* _Work instruction_
Each line starting at the one that contains "This screenshot has height=731, width=1300." and ending at the one that contains "Toggle the Problems tool window" must be returned exactly, and the rest of the listing is left out.

* _Data under study_
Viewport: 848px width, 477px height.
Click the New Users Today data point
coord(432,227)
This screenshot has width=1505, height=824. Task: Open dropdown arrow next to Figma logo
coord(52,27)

---

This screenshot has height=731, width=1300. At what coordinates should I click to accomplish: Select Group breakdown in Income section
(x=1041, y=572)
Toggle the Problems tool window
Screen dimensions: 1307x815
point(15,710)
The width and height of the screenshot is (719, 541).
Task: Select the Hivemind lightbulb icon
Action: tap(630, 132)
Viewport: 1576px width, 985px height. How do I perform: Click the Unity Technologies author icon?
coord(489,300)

...

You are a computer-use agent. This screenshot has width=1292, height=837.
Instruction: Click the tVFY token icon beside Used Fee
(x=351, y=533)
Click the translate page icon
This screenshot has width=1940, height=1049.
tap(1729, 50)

* _Answer to the exercise_
This screenshot has height=731, width=1300. At what coordinates should I click to accomplish: Select Group breakdown in Income section
(x=1041, y=572)
Toggle the Problems tool window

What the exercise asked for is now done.